Task requirements | Word for word, print all of the entries below.
:: Exercise material ::
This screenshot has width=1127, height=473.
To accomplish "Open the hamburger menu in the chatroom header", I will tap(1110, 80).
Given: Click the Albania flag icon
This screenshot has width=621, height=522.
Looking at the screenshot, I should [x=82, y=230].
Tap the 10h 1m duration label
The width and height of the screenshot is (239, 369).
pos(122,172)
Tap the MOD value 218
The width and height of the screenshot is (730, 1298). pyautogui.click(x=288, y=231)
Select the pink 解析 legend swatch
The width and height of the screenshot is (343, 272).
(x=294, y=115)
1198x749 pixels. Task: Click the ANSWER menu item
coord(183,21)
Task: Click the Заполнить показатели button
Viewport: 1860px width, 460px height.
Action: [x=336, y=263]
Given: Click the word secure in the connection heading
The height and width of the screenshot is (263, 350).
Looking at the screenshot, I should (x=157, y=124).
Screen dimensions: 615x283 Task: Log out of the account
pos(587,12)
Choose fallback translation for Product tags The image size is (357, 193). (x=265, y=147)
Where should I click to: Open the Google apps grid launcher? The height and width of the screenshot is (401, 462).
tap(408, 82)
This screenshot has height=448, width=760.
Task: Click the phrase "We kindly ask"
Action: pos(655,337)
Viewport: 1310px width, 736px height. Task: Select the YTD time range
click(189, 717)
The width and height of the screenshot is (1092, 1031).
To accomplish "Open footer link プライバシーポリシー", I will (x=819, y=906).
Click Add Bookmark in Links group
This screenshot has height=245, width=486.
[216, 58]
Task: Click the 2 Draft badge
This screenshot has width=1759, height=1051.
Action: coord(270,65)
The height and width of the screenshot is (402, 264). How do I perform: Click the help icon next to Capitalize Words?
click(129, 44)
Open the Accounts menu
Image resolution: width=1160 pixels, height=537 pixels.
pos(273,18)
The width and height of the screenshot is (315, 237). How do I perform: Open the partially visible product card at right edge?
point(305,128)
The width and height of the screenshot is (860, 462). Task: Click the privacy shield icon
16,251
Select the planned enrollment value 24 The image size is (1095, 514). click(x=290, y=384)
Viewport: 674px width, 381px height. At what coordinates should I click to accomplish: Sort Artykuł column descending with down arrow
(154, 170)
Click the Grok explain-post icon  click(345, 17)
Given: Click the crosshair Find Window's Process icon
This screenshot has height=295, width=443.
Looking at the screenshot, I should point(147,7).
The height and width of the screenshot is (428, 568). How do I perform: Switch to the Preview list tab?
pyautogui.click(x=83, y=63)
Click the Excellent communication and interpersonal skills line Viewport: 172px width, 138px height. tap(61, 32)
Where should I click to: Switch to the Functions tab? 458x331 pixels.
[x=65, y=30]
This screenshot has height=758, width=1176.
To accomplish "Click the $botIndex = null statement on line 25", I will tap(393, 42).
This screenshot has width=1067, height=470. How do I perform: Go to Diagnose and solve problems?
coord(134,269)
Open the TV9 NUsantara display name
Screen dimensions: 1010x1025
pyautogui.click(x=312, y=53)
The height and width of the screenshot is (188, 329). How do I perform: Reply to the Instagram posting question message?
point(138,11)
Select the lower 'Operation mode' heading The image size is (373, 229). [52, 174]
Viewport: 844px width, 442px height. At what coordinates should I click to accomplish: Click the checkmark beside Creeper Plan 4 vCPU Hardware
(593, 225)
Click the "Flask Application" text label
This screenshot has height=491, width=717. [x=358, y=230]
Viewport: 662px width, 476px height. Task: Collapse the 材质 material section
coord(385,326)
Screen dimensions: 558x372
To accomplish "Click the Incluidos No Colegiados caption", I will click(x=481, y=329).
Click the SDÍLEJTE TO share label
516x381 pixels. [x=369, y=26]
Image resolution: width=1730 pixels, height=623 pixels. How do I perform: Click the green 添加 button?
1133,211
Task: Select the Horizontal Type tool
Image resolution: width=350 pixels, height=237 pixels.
:::
Solution for this task |
This screenshot has width=1127, height=473.
To accomplish "Open the hamburger menu in the chatroom header", I will tap(1110, 80).
Given: Click the Albania flag icon
This screenshot has width=621, height=522.
Looking at the screenshot, I should [x=82, y=230].
Tap the 10h 1m duration label
The width and height of the screenshot is (239, 369).
pos(122,172)
Tap the MOD value 218
The width and height of the screenshot is (730, 1298). pyautogui.click(x=288, y=231)
Select the pink 解析 legend swatch
The width and height of the screenshot is (343, 272).
(x=294, y=115)
1198x749 pixels. Task: Click the ANSWER menu item
coord(183,21)
Task: Click the Заполнить показатели button
Viewport: 1860px width, 460px height.
Action: [x=336, y=263]
Given: Click the word secure in the connection heading
The height and width of the screenshot is (263, 350).
Looking at the screenshot, I should (x=157, y=124).
Screen dimensions: 615x283 Task: Log out of the account
pos(587,12)
Choose fallback translation for Product tags The image size is (357, 193). (x=265, y=147)
Where should I click to: Open the Google apps grid launcher? The height and width of the screenshot is (401, 462).
tap(408, 82)
This screenshot has height=448, width=760.
Task: Click the phrase "We kindly ask"
Action: pos(655,337)
Viewport: 1310px width, 736px height. Task: Select the YTD time range
click(189, 717)
The width and height of the screenshot is (1092, 1031).
To accomplish "Open footer link プライバシーポリシー", I will (x=819, y=906).
Click Add Bookmark in Links group
This screenshot has height=245, width=486.
[216, 58]
Task: Click the 2 Draft badge
This screenshot has width=1759, height=1051.
Action: coord(270,65)
The height and width of the screenshot is (402, 264). How do I perform: Click the help icon next to Capitalize Words?
click(129, 44)
Open the Accounts menu
Image resolution: width=1160 pixels, height=537 pixels.
pos(273,18)
The width and height of the screenshot is (315, 237). How do I perform: Open the partially visible product card at right edge?
point(305,128)
The width and height of the screenshot is (860, 462). Task: Click the privacy shield icon
16,251
Select the planned enrollment value 24 The image size is (1095, 514). click(x=290, y=384)
Viewport: 674px width, 381px height. At what coordinates should I click to accomplish: Sort Artykuł column descending with down arrow
(154, 170)
Click the Grok explain-post icon  click(345, 17)
Given: Click the crosshair Find Window's Process icon
This screenshot has height=295, width=443.
Looking at the screenshot, I should point(147,7).
The height and width of the screenshot is (428, 568). How do I perform: Switch to the Preview list tab?
pyautogui.click(x=83, y=63)
Click the Excellent communication and interpersonal skills line Viewport: 172px width, 138px height. tap(61, 32)
Where should I click to: Switch to the Functions tab? 458x331 pixels.
[x=65, y=30]
This screenshot has height=758, width=1176.
To accomplish "Click the $botIndex = null statement on line 25", I will tap(393, 42).
This screenshot has width=1067, height=470. How do I perform: Go to Diagnose and solve problems?
coord(134,269)
Open the TV9 NUsantara display name
Screen dimensions: 1010x1025
pyautogui.click(x=312, y=53)
The height and width of the screenshot is (188, 329). How do I perform: Reply to the Instagram posting question message?
point(138,11)
Select the lower 'Operation mode' heading The image size is (373, 229). [52, 174]
Viewport: 844px width, 442px height. At what coordinates should I click to accomplish: Click the checkmark beside Creeper Plan 4 vCPU Hardware
(593, 225)
Click the "Flask Application" text label
This screenshot has height=491, width=717. [x=358, y=230]
Viewport: 662px width, 476px height. Task: Collapse the 材质 material section
coord(385,326)
Screen dimensions: 558x372
To accomplish "Click the Incluidos No Colegiados caption", I will click(x=481, y=329).
Click the SDÍLEJTE TO share label
516x381 pixels. [x=369, y=26]
Image resolution: width=1730 pixels, height=623 pixels. How do I perform: Click the green 添加 button?
1133,211
Task: Select the Horizontal Type tool
Image resolution: width=350 pixels, height=237 pixels.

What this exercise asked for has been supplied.